The present stalemate in the Southern Cameroons (Former West Cameroon) began in October 2016 with the Common Law Lawyers Association’s1(MELA, FAKLA, MALA AND NOWELA)strike and followed by the Anglophone Teachers Trade Unions (SYNES, TAC, CATTU, PEATTU, CEWOTU, and BATTUC) strike in November amid serious and numerous grievances underlying a political volcano.
The Francophone state-‘La République du Cameroun’ had her independence on January 1, 1960 and at the time Southern Cameroons as part of the British Cameroons2was a trust territory administered by Britain under Nigeria. And on October I, 1961 the Southern Cameroons gained independence through a plebiscite3 of February 11, 1961.
The present agitations is resistance to 21st century slavery and neo-colonialism administered by the repressive government of ‘La République du Cameroun’ on the Anglophone regions of North West and South West commonly referred to as the Anglophone problem which has come after 45 years or 56 years of frustration of our people. The Anglophone problem is deciphered as the LOSS OF POLITICAL POWER BY THE ANGLOPHONE4.The Francophone has produced two presidents in since 1960 as against none for us.

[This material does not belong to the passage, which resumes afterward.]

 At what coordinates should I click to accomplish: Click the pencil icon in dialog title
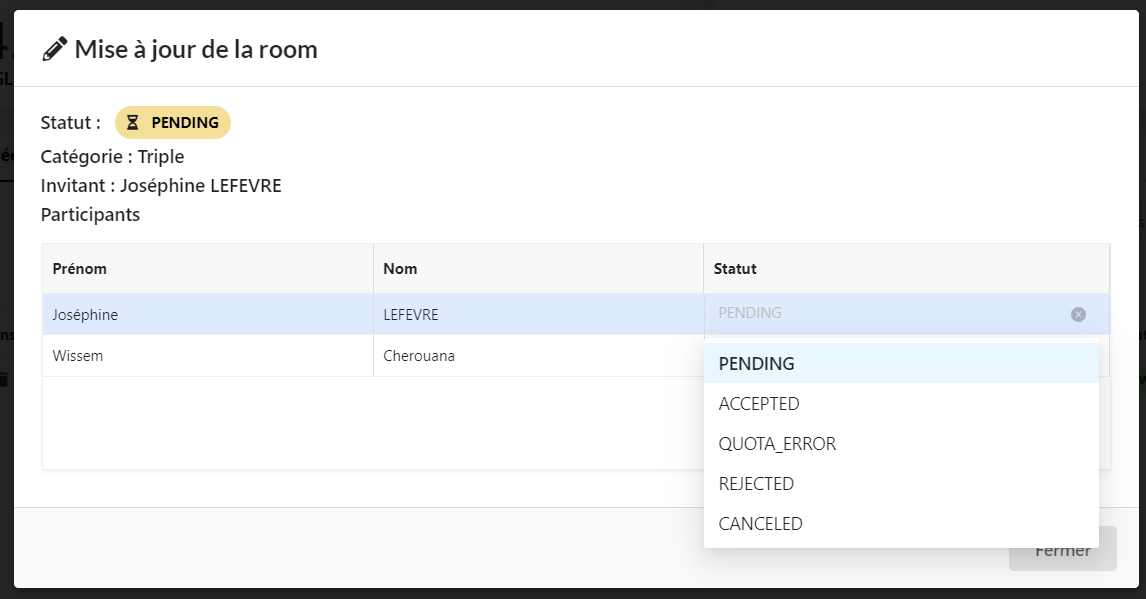[x=54, y=49]
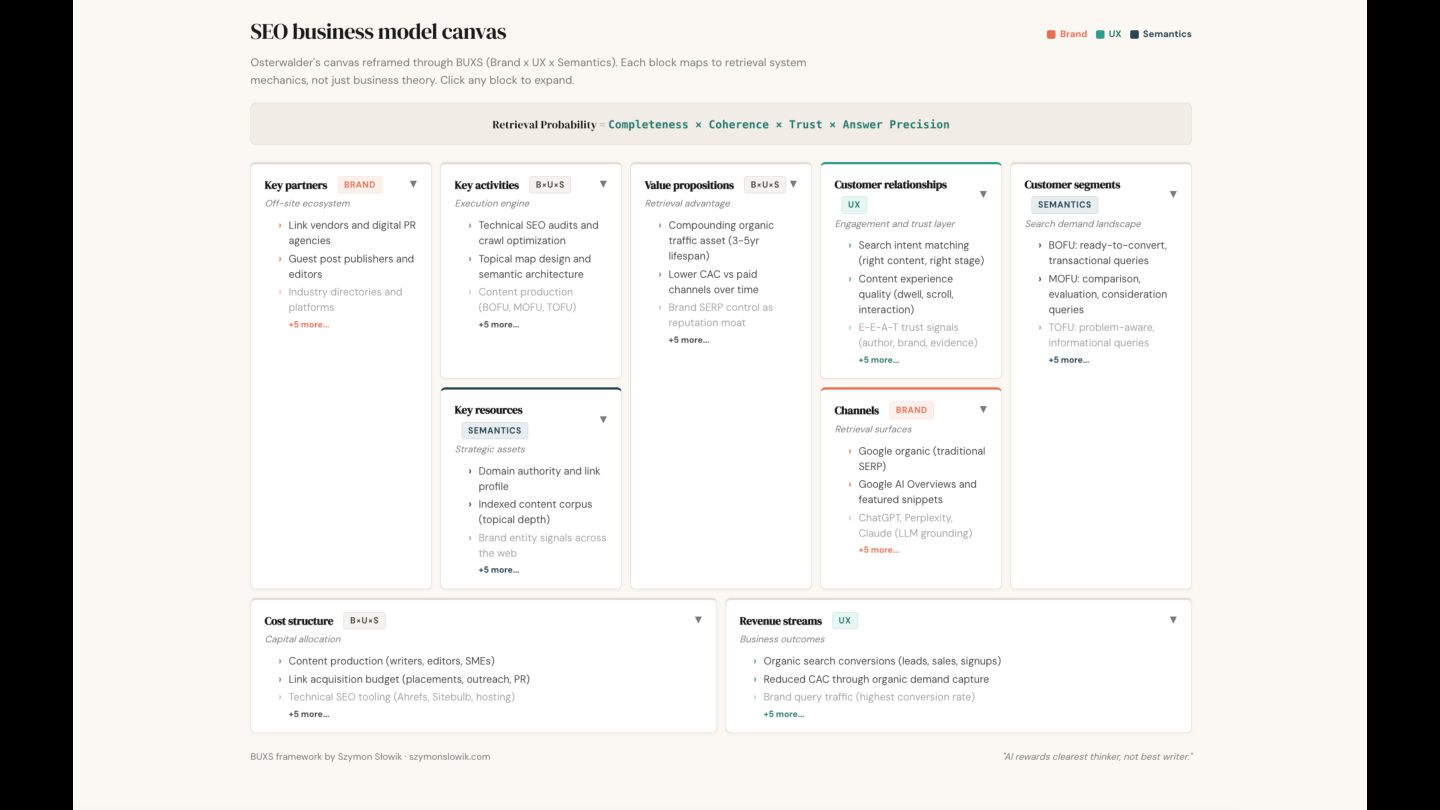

Francophone nationalism has been exercised by confiscating power and denying the Anglophone political rights and freedoms (state terrorism-police and gendarme brutality-rape, murder, kidnap or abductions, arbitrary arrest and imprisonment without trial, cut of internet, no freedom of speech and communication and other ills you can think of). And the Anglophone nationalism can be seen exhibited in pluralist democracy5.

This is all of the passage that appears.